Without any outside influence I can tell you that every actor's performance in “Black Mass” is incredible. From Johnny Depp's brooding, ominous charm as Whitey Bulger, down to Benedict Cumberbatch's south Boston accent. What I kept telling people however was the plot “was a little underwhelming”. There's no meteoric rise and fall like in “Scarface." Everything builds and inevitably falls apart, but there's no grand shootout or final comeuppance to bring it to a satisfying ending.
“Black Mass” is based on the true story of Whitey Bulger and his south Boston Winter Hill Gang. At times it is almost documentary style, intercut by police interviews with characters in the future testifying against Bulger. The true story doesn't involve large-scale sting operations with SWAT teams and shootouts, so the lack of action doesn't bother me. In fact I like the way all the power just quietly slips away from criminals and the corrupt in the end.

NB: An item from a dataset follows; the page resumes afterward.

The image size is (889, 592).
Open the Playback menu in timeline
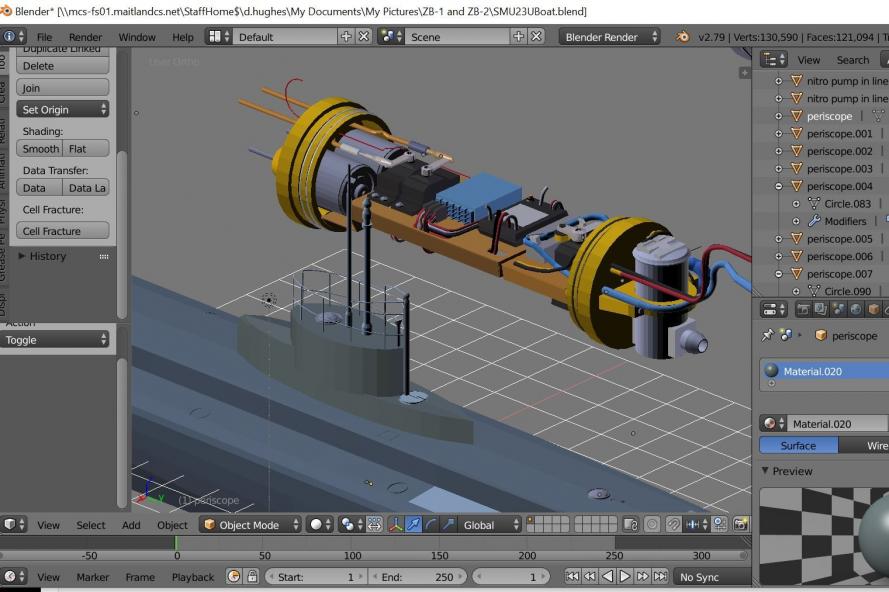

As I found myself forming my own opinions about “Black Mass,” I thought about how often other people tell us what we should watch and how we may be influenced. We are constantly bombarded with marketing, award ceremonies, friends and blogs telling us what to see and why. They all have their own bias or agenda, and I think it is important to take the time and reason out what we personally look for in entertainment. It doesn't matter if it's romantic comedies, historical dramas, art house films or mindless action flicks. As long as your taste is genuinely your own and you think about what you're watching, you're doing something right.